**Recorded data**
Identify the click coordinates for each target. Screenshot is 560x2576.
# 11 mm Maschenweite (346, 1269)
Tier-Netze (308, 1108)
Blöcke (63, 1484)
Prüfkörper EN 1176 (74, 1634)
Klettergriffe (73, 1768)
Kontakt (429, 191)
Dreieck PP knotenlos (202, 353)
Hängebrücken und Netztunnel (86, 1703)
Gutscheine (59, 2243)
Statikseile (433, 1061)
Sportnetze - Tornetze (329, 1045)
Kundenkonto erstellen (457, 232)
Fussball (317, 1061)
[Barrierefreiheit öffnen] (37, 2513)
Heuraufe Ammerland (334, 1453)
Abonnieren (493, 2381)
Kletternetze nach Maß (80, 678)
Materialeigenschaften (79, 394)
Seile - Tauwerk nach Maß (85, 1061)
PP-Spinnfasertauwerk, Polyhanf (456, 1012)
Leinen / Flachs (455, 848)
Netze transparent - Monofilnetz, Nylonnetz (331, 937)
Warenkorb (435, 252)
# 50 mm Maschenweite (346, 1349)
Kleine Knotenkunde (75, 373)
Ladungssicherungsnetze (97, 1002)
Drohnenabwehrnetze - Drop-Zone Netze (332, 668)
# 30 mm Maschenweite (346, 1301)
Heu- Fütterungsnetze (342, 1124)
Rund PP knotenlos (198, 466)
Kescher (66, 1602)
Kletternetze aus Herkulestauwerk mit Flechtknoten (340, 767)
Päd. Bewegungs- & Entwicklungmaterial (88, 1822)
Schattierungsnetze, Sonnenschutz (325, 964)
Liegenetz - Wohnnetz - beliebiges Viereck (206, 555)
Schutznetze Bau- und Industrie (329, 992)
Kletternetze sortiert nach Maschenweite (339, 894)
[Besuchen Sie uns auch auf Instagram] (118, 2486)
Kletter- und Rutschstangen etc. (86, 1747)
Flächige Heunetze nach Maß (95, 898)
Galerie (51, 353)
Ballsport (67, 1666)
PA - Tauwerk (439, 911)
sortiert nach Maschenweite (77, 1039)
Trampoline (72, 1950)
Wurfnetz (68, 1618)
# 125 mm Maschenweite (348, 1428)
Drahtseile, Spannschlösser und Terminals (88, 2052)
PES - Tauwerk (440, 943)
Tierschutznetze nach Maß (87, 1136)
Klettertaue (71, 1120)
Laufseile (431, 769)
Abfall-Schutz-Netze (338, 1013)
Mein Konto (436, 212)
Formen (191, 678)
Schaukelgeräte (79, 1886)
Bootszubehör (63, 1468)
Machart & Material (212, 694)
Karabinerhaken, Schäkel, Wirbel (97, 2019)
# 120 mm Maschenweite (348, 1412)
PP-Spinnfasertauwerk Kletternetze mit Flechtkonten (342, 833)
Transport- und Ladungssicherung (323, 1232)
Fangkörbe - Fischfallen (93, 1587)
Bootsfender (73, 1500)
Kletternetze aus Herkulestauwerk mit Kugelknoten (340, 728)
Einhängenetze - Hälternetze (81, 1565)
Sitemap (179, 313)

**Work instructions**
With the string "knotenlos" as the key, filter the data above and show the lines that match.

**Answer**
Dreieck PP knotenlos (202, 353)
Rund PP knotenlos (198, 466)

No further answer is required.